WHOの発表によると、中国を中心に確認が相次いでいるH7N9鳥インフルエンザの患者数が、1月6日の発表以来、3月3日時点で224人に達した。最も多いのは浙江省の88人で、広東省が72人で続いている。

 発表時点での病状をみると、死亡が7.6%、重体/危篤が82.1%で、90%もが重症だった(図1)。

図1 発表時点での病状

 また、感染経路については記述のない「不明」が21.4%となっており、依然として高率であることが分かった(図2)。

 年初からの症例について、横軸に発症日、縦軸に年齢をとり、報告された地域ごとに症例をプロットしたところ、以下のような特徴が明らかになった。

 まず、報告例の多い浙江省についてみると、2月6日発症の84歳症例以降、2週間以上報告がなかったが、23日に1例、26日に2例が発症した。
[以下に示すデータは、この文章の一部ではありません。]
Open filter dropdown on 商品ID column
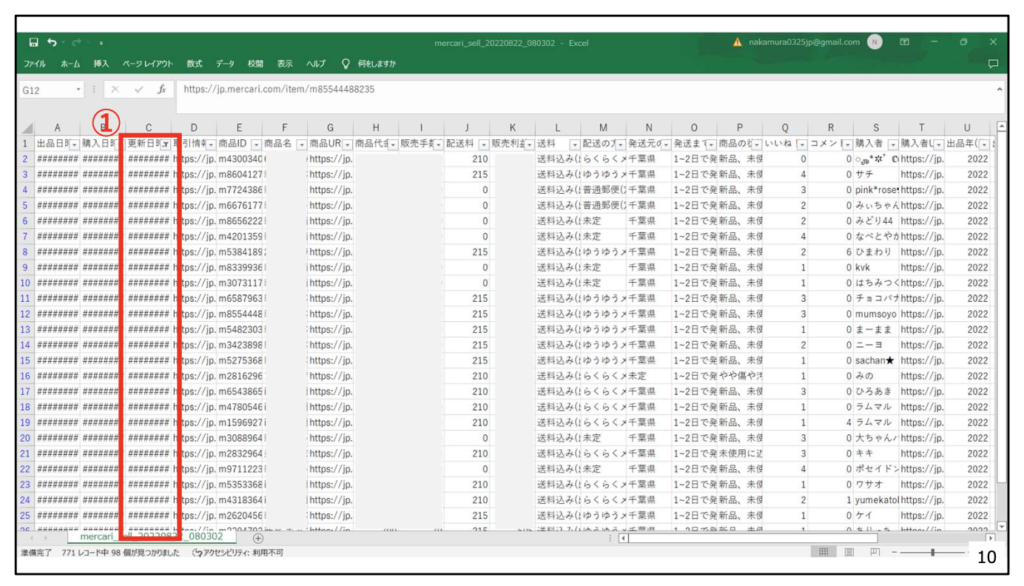1024x586 pixels. click(254, 144)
この3例は、2歳、7歳、6歳で、いずれも女児だった。家禽類との接触の可能性については、3例とも「有」となっている。発表時点で、2歳の症例は軽症だったが、他の2例は重体だった。浙江省の症例はこれまで20歳が最少だった。

 一方、広東省は、春節以降も感染者が途絶えず、年齢も10代から80代と幅広い(図3)。

図3 浙江省と広東省の状況

 浙江省と広東省以外に目を転じると、湖南省で春節以降も患者が目立っている。1月に8例だったが、2月も5例と継続している。

 春節以降に絞ると、安徽省から新たに3例の報告があったほか、吉林省から初めてとなる1例が報告されている(図4)。